In the Fifth Street diner, windows
wide to the guttered slush and pale-bone
sky, the day shift passes like nickels
and dimes—buzzing coffee and sugar,

grilled cheese and slaw, cups of
and sides of, all up and down the formica
counter, out to the smooth-hide
booths, ring the register, pocket a bill

or two in the waisted apron. Click,
clicking across the linoleum:
slinging fries, choco malts and the one
o’clock pie. Wind up the smile,

the hustle, tend the regulars
and occasionals who lunch with chatter
spilling through lettuce and dills,
straw slurp and chomp.
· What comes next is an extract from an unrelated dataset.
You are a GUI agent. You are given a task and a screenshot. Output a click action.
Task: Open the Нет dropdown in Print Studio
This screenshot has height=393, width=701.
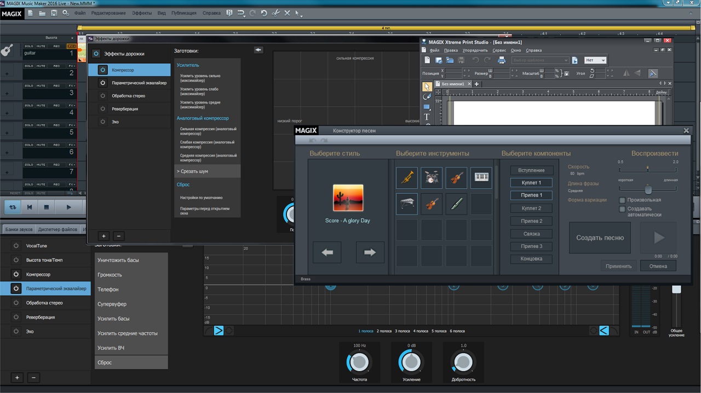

Four plate

juggle and sideways slide, order
up, take out and slow clunk
of the clock till the last tab’s out
and slam the shutters, clamp the lock,

mop up and count up the take—
jitter, all foot throb and brew
waft, out of the fry, the ogle, into pine
pitch air and car spew, to bide

and poke along, hugging the tatty
collar the round way home,
beneath a wedging honk of geese,
the scarred and bloated moon.
  
From Life in Two Parts, first published by Inkwell     

                    

Blue
 
Navy, midnight, baby.
Denim.
Three doors in this motel,
more turquoise
than true. My eyes
not yours, not my mother’s.
The way storms
never doubt themselves.
Common birds.
Moorish tiles.
Le mer.
Smoothing over to save
the moment.
Memory.
Music strung out on men,
more likely
women, gone wrong.
And what about foggy mountains,
mountain dogs,
swamps?
Companion of
black— the two of them
proudly marking
the mutable.
My only complaint—
the refusal to be mastered,
be anything very small,
not snowflakes or mint—
preferring the more
magnificent—like robin’s eggs
or diamonds,
how atoms split,
the searing midday sky.

From Life in Two Parts, first published by Spot Literary Magazine


Ripe
 

In the bottom bin of the Frigidaire goes
the golden papaya, roll of sushi, Graven-
steins, half a cantaloupe, brie. You talk about

trouble. Captain Cook took the islands. Waves
of missionaries offered up the pox, Jesus
on the cross, cloth to cover Oahu’s brazen

breasts. No wonder the papaya edges
away from the rub of the so-firm apples,
guards her gelatinous cache of black-eyed

eggs. No wonder the boldfaced pommes roll
right after her, flashing luminous skin,
their convincing ability to gush. In sixty-nine

I left you in the old world.  Now,
I float chest up in the insatiable swell of the sea.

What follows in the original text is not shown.